■ Task details ■
Set down the line that has "Task: Expand the Тип файла dropdown arrow" and each line beneath it, through the last line of the entries, exactly and with no others.

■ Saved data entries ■
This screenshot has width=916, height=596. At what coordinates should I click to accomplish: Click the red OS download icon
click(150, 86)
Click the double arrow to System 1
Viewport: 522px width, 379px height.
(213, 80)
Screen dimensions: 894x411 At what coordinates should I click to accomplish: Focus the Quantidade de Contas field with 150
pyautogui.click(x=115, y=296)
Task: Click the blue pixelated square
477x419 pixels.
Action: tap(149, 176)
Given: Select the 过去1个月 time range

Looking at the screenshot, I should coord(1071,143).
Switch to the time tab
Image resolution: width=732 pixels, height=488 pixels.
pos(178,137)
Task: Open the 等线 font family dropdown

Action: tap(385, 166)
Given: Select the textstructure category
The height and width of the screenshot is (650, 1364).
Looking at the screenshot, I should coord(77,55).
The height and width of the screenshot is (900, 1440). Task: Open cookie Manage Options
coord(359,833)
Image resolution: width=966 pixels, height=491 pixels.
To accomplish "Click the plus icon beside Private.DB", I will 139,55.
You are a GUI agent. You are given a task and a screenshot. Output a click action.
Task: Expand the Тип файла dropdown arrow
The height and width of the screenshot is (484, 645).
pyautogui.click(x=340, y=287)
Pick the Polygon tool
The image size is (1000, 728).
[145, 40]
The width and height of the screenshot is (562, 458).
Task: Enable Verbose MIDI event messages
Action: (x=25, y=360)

■ Problem solution ■
Task: Expand the Тип файла dropdown arrow
The height and width of the screenshot is (484, 645).
pyautogui.click(x=340, y=287)
Pick the Polygon tool
The image size is (1000, 728).
[145, 40]
The width and height of the screenshot is (562, 458).
Task: Enable Verbose MIDI event messages
Action: (x=25, y=360)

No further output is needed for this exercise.